EXERCISE PROMPT:
Please copy out each line of the entries in which "click" appears.
PROVIDED MATERIAL Block Start
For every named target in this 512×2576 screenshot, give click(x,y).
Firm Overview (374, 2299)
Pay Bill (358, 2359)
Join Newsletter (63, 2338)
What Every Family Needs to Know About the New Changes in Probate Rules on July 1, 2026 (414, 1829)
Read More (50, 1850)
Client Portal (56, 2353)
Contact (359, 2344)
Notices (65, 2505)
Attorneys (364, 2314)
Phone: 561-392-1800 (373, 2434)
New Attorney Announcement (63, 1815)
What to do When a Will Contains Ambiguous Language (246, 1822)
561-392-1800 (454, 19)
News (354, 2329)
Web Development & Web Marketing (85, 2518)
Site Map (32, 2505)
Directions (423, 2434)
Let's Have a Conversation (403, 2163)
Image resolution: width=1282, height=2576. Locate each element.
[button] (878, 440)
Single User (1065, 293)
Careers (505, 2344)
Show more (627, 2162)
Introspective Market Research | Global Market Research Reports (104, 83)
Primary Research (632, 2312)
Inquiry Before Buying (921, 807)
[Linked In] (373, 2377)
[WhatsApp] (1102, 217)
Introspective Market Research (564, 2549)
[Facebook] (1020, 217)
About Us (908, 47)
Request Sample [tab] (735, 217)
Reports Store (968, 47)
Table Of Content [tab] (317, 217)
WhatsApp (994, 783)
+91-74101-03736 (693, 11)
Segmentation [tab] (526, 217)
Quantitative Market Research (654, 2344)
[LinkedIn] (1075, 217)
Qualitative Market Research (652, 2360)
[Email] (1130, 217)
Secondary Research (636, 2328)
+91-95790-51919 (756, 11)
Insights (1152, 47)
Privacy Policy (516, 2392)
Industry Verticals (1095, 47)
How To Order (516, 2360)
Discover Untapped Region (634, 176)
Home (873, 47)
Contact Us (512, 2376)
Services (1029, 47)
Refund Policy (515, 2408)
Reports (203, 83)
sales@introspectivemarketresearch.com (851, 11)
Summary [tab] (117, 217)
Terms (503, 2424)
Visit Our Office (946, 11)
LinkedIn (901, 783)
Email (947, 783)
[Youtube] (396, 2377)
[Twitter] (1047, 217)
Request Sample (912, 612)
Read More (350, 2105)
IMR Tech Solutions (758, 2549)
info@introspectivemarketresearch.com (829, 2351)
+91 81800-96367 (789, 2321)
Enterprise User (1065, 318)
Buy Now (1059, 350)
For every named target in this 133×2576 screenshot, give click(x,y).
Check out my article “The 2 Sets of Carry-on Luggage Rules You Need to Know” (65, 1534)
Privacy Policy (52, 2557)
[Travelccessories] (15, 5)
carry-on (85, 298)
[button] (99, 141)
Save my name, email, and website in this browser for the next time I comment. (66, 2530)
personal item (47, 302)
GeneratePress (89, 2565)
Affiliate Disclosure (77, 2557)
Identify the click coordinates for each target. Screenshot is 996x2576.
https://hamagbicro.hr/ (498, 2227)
PROVIDED MATERIAL Block End
SOLVED EXERCISE:
For every named target in this 512×2576 screenshot, give click(x,y).
For every named target in this 133×2576 screenshot, give click(x,y).
Identify the click coordinates for each target. Screenshot is 996x2576.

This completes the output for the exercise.